Concerns for businesses using LLMs
Integrating LLMs into your business may not be a quick fix.
Large language models (LLMs) seem to be expensive, energy-hogging toys at this point. Some companies—most notably Microsoft—think integrating LLMs like ChatGPT into everyday business is a great idea. But I’m not so sure.
Below are some concerns I have for businesses going all in on LLMs.
It’s well known that LLMs make stuff up (AKA they hallucinate).
What’s the root of these hallucinations? Will an LLM hallucinate with your business' proprietary data? Does the amount of data processed by the LLM affect its likelihood to hallucinate? If so, what is that threshold? How much time do you expect employees to spend validating the LLMs claims? Is that cheaper than having a human do the work in the first place? Who, outside of AI developers, wants to babysit an LLM all day?
LLMs are terrible at math
Most business reports are math heavy. People use Micorosft Excel almost exclusively for calculations. But LLMs struggle with basic math. (I shared a simple example on LinkedIn recently.(1)

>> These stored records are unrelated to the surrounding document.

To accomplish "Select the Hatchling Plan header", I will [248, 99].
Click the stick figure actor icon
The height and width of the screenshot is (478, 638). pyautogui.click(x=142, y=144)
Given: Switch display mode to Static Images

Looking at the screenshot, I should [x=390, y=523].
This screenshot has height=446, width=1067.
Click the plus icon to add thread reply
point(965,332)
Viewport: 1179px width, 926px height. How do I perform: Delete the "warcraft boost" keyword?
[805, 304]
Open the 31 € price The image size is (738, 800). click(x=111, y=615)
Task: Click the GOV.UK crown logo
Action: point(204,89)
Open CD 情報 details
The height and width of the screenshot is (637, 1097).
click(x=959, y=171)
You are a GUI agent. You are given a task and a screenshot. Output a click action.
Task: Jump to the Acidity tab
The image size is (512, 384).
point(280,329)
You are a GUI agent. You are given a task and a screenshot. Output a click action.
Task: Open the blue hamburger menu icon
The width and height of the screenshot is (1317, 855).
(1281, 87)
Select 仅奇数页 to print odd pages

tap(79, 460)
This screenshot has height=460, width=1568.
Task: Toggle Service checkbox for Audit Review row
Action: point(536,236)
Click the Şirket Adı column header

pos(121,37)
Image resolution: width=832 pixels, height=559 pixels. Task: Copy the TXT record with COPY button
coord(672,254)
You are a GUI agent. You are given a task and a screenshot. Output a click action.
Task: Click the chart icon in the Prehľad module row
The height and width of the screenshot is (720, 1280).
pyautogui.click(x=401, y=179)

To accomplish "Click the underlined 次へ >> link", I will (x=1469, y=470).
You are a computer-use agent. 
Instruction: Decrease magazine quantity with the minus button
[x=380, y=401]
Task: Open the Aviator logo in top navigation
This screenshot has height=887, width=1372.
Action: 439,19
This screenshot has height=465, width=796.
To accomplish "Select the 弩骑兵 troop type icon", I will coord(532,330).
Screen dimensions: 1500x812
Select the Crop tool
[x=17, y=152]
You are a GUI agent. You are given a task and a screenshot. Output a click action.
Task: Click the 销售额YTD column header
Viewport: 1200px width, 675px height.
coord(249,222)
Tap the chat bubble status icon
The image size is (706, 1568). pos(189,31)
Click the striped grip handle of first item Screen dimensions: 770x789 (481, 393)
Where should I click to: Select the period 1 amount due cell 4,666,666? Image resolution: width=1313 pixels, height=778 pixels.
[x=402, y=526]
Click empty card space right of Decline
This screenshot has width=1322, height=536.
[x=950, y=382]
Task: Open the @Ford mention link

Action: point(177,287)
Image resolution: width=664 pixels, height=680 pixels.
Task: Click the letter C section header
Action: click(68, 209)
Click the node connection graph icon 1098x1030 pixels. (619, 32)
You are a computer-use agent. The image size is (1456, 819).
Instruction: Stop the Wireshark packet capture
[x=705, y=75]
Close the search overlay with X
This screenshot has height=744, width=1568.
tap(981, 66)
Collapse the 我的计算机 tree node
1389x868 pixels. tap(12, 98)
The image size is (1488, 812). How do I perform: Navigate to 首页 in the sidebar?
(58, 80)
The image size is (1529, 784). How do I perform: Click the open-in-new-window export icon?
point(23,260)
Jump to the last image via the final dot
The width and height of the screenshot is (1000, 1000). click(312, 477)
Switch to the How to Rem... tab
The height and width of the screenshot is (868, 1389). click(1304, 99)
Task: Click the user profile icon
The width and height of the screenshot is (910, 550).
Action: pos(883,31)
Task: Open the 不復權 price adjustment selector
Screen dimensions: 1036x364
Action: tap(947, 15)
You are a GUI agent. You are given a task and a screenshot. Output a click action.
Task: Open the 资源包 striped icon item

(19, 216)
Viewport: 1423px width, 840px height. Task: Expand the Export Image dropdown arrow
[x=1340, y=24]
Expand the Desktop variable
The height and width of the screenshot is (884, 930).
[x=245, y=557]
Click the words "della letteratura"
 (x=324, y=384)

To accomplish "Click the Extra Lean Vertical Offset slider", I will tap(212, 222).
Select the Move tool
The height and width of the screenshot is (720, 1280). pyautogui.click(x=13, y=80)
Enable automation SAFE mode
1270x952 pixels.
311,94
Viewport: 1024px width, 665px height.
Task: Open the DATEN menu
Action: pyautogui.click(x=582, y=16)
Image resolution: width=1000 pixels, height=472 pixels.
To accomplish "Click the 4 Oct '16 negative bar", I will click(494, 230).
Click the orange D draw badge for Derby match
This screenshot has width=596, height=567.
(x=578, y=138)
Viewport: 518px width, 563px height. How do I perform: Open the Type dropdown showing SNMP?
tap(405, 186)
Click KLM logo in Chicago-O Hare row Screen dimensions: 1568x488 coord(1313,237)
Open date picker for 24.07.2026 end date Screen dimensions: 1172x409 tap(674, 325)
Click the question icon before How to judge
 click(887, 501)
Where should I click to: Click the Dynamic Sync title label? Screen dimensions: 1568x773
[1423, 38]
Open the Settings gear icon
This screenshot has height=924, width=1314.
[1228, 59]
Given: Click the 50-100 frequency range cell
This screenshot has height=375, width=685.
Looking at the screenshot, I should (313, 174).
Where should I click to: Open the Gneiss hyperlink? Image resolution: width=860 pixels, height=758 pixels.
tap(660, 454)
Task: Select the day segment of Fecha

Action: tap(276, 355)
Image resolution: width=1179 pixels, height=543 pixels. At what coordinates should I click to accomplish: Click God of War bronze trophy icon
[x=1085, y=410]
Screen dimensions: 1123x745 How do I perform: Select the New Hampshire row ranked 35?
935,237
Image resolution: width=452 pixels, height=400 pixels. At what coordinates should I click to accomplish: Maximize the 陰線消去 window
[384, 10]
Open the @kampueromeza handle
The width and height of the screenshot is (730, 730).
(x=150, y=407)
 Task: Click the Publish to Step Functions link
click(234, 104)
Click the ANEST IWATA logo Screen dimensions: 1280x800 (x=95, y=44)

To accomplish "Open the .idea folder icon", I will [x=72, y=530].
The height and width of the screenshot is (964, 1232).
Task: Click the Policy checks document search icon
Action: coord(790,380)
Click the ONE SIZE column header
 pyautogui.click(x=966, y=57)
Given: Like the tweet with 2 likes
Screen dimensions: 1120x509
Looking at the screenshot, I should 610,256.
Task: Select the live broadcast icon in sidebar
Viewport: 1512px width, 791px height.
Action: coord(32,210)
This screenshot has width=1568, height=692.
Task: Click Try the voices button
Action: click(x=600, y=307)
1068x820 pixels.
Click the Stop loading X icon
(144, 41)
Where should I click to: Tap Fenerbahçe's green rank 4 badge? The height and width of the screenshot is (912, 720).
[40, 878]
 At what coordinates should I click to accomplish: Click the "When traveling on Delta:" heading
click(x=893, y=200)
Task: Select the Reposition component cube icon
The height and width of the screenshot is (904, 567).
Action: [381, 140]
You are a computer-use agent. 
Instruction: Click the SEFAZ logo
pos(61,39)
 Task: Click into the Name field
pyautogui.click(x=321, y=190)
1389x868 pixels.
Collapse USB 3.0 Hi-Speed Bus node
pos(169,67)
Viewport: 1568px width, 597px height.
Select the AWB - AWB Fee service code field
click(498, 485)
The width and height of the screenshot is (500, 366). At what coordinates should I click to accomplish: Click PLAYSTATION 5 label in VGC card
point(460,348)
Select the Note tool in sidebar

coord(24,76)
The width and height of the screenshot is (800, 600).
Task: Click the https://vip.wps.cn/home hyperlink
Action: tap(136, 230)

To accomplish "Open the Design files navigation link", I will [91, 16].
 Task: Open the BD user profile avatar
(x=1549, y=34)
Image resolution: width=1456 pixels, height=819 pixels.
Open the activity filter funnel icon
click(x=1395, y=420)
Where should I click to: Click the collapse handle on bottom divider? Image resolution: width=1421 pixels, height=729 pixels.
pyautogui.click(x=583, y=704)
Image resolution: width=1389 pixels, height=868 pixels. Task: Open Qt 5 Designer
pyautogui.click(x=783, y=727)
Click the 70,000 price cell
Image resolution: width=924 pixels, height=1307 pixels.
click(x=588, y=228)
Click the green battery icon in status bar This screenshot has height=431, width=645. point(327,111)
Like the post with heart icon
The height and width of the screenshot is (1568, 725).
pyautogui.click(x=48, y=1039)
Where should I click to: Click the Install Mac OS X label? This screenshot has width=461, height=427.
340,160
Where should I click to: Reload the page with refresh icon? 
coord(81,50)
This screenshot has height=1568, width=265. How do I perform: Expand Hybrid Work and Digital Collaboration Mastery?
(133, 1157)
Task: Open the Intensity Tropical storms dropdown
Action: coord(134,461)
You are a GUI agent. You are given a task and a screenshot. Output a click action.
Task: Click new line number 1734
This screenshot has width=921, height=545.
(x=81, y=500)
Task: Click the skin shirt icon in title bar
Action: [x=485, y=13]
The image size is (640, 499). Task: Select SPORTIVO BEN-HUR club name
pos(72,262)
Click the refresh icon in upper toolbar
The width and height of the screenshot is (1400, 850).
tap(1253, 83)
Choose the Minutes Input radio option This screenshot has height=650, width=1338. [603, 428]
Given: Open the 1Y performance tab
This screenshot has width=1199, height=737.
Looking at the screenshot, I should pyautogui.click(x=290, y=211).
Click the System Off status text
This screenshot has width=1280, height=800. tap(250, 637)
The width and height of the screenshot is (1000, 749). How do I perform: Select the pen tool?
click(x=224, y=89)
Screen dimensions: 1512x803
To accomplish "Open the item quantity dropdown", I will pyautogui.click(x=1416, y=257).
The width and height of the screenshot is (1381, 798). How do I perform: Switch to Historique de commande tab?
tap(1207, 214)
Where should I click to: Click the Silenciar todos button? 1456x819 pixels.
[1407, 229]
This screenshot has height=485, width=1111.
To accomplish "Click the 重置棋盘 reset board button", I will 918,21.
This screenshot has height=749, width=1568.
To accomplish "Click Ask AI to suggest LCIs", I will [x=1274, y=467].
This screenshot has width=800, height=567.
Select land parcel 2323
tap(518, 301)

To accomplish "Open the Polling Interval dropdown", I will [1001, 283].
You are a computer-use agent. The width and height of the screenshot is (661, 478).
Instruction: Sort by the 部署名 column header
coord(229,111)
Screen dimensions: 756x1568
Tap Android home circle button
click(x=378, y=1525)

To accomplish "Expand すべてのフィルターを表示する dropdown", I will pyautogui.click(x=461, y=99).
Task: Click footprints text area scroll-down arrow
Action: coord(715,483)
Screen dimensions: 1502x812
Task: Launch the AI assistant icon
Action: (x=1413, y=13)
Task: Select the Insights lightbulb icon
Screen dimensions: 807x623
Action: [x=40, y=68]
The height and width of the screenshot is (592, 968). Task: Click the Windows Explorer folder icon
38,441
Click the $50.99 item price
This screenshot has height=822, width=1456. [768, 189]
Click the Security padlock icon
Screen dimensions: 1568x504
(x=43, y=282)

How can anyone trust an LLM to create crucial reports that may heavily rely on math? How can we know that the LLM understands these numbers?
How can you train an LLM to your company’s style?
LLMs are kind of like supercharged search engines. You put in a prompt (kind of like a search term) and you get a well-written answer. But what you get isn’t perfect, even if it’s 100% accurate.
LLMs tend to be verbiose and give way more information than needed (which also makes their claims harder to validate).
Every industry has its jargon, and individual companies may even have unique jargon.
How do these non-AI companies train LLMs for their needs and wants? How expensive is this training? How much time will it take?
Jake LaCaze doesn’t hate the idea of using AI where it works and is appropriate. But a career in oil and gas with a brief stint in marketing has made him wary of any hype.